**SET EXERCISE:**
Rescale the answer coordinates in the items between the lines holding "CAJA PARA SIRENA" and "Home [menuitem] (268, 155)", inclusive, reproducing every line with its text unchanged and each coordinate multiplied by 0.3 and rounded to a whole number, halves going up. Give only those lines, and omit the pictures.
##### RECORDS FOR THIS EXERCISE
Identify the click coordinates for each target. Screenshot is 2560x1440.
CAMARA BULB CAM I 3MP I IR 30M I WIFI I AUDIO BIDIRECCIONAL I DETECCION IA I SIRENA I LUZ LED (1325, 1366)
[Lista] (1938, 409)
##########
##### RECORDS FOR THIS EXERCISE
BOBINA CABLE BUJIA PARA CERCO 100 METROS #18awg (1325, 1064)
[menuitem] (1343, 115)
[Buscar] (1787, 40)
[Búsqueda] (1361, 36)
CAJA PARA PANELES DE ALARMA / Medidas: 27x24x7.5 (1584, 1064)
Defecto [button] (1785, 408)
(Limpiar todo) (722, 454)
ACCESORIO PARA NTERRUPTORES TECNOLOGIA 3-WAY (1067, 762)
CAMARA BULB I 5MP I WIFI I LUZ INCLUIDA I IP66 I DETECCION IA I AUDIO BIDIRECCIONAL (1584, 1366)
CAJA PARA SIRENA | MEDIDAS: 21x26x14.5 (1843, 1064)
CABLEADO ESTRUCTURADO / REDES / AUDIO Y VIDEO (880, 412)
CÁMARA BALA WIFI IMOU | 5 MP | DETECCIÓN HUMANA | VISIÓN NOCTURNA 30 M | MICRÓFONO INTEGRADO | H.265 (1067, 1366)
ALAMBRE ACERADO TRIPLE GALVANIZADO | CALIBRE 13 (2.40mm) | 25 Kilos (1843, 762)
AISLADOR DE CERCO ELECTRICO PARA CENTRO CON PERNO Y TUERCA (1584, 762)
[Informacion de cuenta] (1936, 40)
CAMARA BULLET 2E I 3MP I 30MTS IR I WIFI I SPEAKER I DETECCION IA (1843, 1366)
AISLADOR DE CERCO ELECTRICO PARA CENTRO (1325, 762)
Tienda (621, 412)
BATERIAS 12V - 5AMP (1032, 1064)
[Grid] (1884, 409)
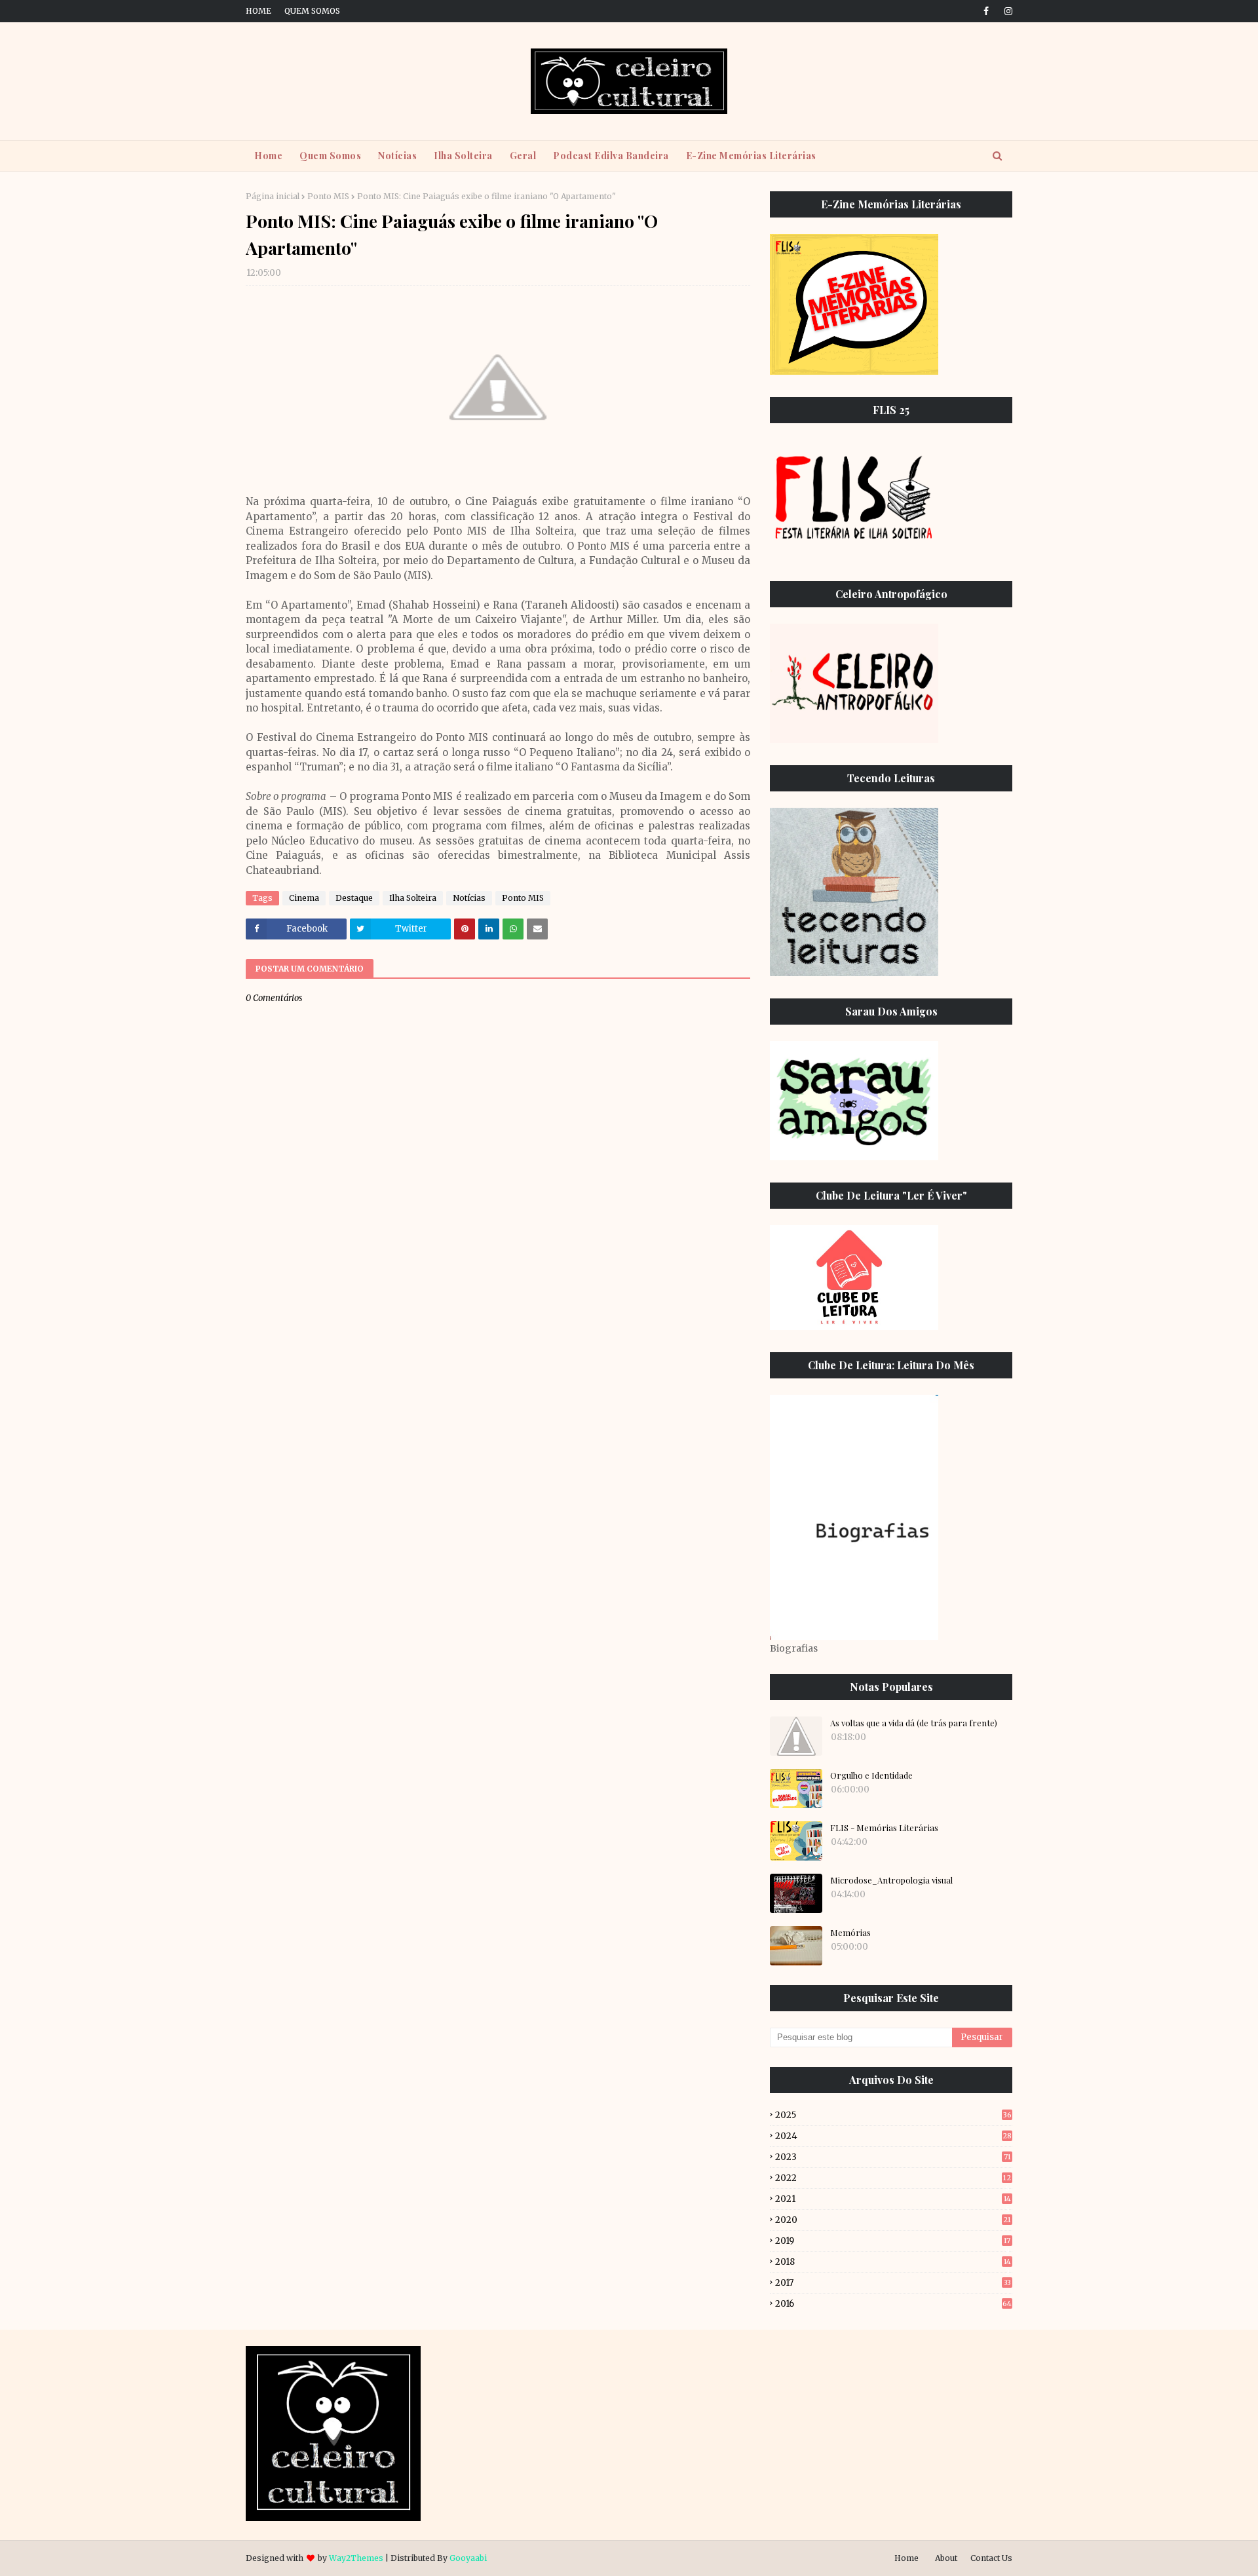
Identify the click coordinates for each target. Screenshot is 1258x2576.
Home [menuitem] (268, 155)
##########
**FINISHED ANSWER:**
CAJA PARA SIRENA | MEDIDAS: 21x26x14.5 (553, 319)
CABLEADO ESTRUCTURADO / REDES / AUDIO Y VIDEO (264, 124)
CÁMARA BALA WIFI IMOU | 5 MP | DETECCIÓN HUMANA | VISIÓN NOCTURNA 30 M | MICRÓFONO INTEGRADO | H.265 (320, 410)
ALAMBRE ACERADO TRIPLE GALVANIZADO | CALIBRE 13 (2.40mm) | 25 Kilos (553, 229)
AISLADOR DE CERCO ELECTRICO PARA CENTRO CON PERNO Y TUERCA (475, 229)
[Informacion de cuenta] (581, 12)
CAMARA BULLET 2E I 3MP I 30MTS IR I WIFI I SPEAKER I DETECCION IA (553, 410)
AISLADOR DE CERCO ELECTRICO PARA CENTRO (398, 229)
Tienda (186, 124)
BATERIAS 12V - 5AMP (310, 319)
[Grid] (565, 123)
Identify the click coordinates for each target. Screenshot is 1258x2576.
Home [menuitem] (80, 47)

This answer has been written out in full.